3. The method according to claim 2, wherein the method further comprises:

periodically resetting, by the second target process, a state identifier corresponding to the second target process from a first state value to a second state value;

periodically polling the state identification of each second target process through the first target process;

restarting a second target process corresponding to the state identifier under the condition that the polling determines that the state identifier is a first state value;

in the event that the poll determines that the status flag is a second status value, the status flag is reset from the second status value to the first status value.

4. A method according to claim 3, wherein periodically detecting, by the first target process, the status identity of each of the second target processes, comprises:

and periodically polling the state identification of each second target process through a timing polling thread in the first target process.

5. A method according to claim 3, characterized in that the method further comprises:

and under the condition that the polling determines that the state identifier is a first state value, capturing the process information of a second target process corresponding to the state identifier, and generating a crash log.

6. The method of claim 1, wherein triggering the first hardware domain restart by the second timeout signal comprises:

transmitting a second fault identifier for identifying that the kernel space of the first operating system is in a fault state to the second hardware domain by the system error monitoring module in response to the second timeout signal;

and calling a system reset function to trigger the first hardware domain to restart through a system error processing program in the second hardware domain based on the second fault identifier.
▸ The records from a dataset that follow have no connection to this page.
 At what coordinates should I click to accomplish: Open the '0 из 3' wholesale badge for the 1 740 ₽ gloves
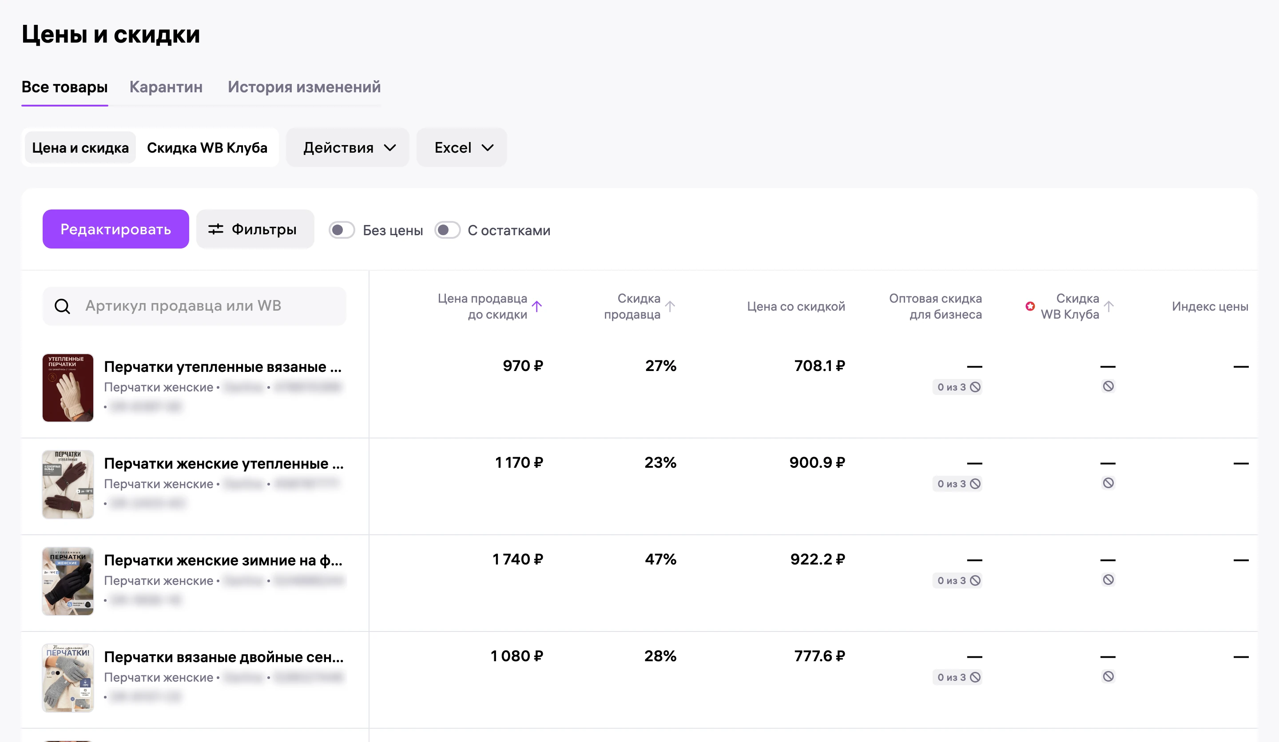(x=957, y=580)
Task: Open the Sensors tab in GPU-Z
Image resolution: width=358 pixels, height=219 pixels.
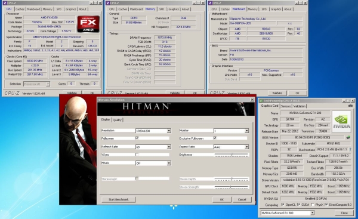Action: click(x=286, y=106)
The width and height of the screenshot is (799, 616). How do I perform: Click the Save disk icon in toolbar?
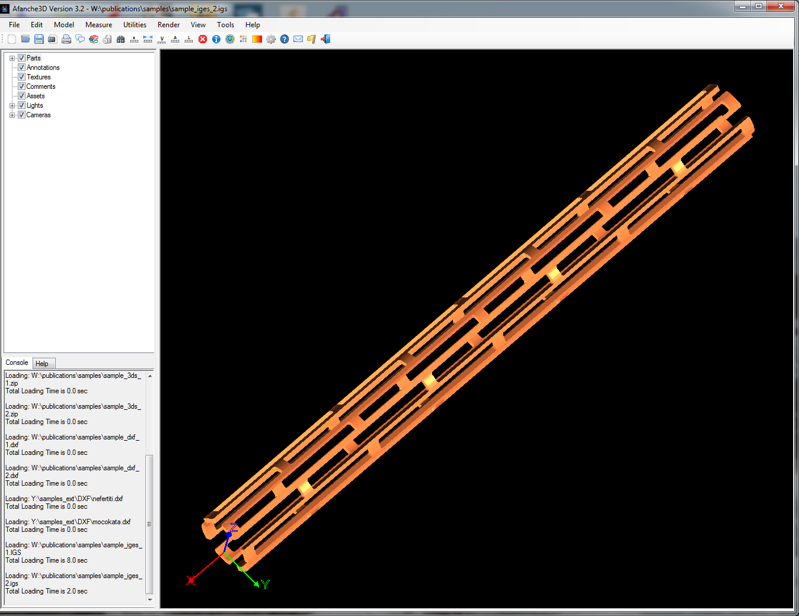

7. The method of claim 1, wherein triggering the first hardware domain restart by the second timeout signal comprises:

And responding to the second timeout signal through a reset module of the multi-core heterogeneous system, and triggering the multi-core heterogeneous system to restart.

8. The multi-core heterogeneous system is characterized by comprising a first hardware domain, a second hardware domain and a system error monitoring module, wherein the first hardware domain comprises a first watchdog and a second watchdog, and the first hardware domain is used for supporting the operation of a first operating system;

the first watchdog is configured to output a first timeout signal in response to at least one first target process in an application space of the first operating system being in a failure state;

the system error monitoring module is configured to respond to the first timeout signal and send a first fault identification for identifying that the first target process is in a fault state to the second hardware domain;

the second hardware domain is configured to send a first reset instruction to the first hardware domain by utilizing inter-core communication based on the first fault signal, and instruct the first hardware domain to restart at least a first target process in a fault state;

the second watchdog is configured to output a second timeout signal in response to the kernel space of the first operating system being in a fault state, and trigger the first hardware domain to restart through the second timeout signal.

9. A chip comprising the multi-core heterogeneous system of claim 8.

10. An electronic device comprising the chip of claim 9.